▸ Work instructions
a) According to the Medicare fraud article, how much did the federal government pay improperly for Medicare and Medicare Advantage in fiscal year 2010?
b) Print the Medicare fraud article word for word, from "House, Senate Panels" up to and including "fiscal year 2010.".

▸ Passage for review
House, Senate Panels Look Into Ways To Combat Medicare Fraud
On Wednesday, House and Senate committees examined the rising incidence of Medicare fraud and sought potential solutions, Modern Healthcare reports (Zigmond, Modern Healthcare, 3/2).
House Energy and Commerce Subcommittee
The House Energy and Commerce Subcommittee on Oversight and Investigations examined a Government Accountability Office report that found the federal government made about $48 billion in improper payments for Medicare and Medicare Advantage in fiscal year 2010.
Kathleen King, director of the health care division at GAO, testified that the amount does not include improper payments made via the Medicare Part D prescription drug benefit.
The report stated that unless more action is taken to curb fraud, Medicare "is fiscally unsustainable in the long term" (Coughlin, Politico, 3/2).
Rep. Cliff Stearns (R-Fla.), chair of the Energy and Commerce subcommittee, criticized the use of estimates instead of exact numbers to convey how much the program loses every year to fraud schemes. Stearns said he is concerned about the forthcoming Medicare and Medicaid expansions under the federal health reform law when "it is still unclear how much is lost."
King recommended that CMS establish or improve various antifraud initiatives, such as:
- Implementing an effective system for physician profiling;
- Managing payments for services;
- Developing policies to improve oversight of program contracts;
- Reviewing specific claims for services with high rates of improper billing; and
- Supervising nursing homes with serious care problems (Modern Healthcare, 3/2).

▸ Entries provided

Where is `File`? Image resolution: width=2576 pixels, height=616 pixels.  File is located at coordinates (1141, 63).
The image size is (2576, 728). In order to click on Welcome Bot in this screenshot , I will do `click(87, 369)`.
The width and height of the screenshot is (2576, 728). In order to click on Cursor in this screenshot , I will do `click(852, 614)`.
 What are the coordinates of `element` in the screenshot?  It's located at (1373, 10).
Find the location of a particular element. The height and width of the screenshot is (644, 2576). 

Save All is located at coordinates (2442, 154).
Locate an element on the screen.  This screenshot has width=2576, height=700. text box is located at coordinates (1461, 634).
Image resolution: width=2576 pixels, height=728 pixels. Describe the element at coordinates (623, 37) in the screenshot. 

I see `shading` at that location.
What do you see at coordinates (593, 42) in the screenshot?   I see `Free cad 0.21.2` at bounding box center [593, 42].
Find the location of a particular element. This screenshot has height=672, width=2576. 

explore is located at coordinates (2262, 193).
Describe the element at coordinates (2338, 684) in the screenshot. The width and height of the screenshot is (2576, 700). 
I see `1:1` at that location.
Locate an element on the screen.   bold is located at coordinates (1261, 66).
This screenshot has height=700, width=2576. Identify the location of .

▸ Problem solutions
a) About $48 billion.

b)
House, Senate Panels Look Into Ways To Combat Medicare Fraud
On Wednesday, House and Senate committees examined the rising incidence of Medicare fraud and sought potential solutions, Modern Healthcare reports (Zigmond, Modern Healthcare, 3/2).
House Energy and Commerce Subcommittee
The House Energy and Commerce Subcommittee on Oversight and Investigations examined a Government Accountability Office report that found the federal government made about $48 billion in improper payments for Medicare and Medicare Advantage in fiscal year 2010.